Know that it is hard work. I see a lot of students leaving university and starting out as runners but wondering why they aren’t working on the next Game of Thrones straight out of uni. You have to earn your stripes and prove yourself.
Download Pro Tools free, learn all your shortcuts in your spare time, practise recording and making your own sound effects, find old cartoons on YouTube and find a way to download them and recreate the sounds from scratch. All of this will help you become a better sound engineer and help you progress quicker.
Also, learn about the industry. Find out what the different job roles are and research the people who have worked on shows and films you like. Reach out to them and see if you can shadow them. It’s not always possible to do because of confidentiality agreements but if they can they will. We want to help support the next generation.
Tell us about becoming a BAFTA member and what it means?

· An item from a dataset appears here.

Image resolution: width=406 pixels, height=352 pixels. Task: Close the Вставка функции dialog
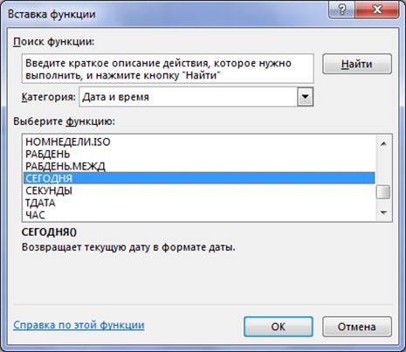point(377,10)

You have to show that you have made contributions to British TV and film and apply. They then assess your application and decide if you should become a member. It took me three tries to get accepted as the first two times they felt I didn’t have enough experience.
Being a member means I can vote in the awards, they provide events and screenings for members.
I mainly wanted to join to be eligible to vote and try in my own small way to see more women and people from diverse backgrounds be nominated.
What advice would you give your younger self?
Don’t be afraid to stand up for yourself and speak out. Always trust your gut and never let anyone make you doubt your decisions no matter how difficult it gets sometimes. Never lose the fire that drives you to keep achieving more.
If you decide you want to take a different path to reach your goals that are not the norm, don’t listen to the people who say it can’t be done.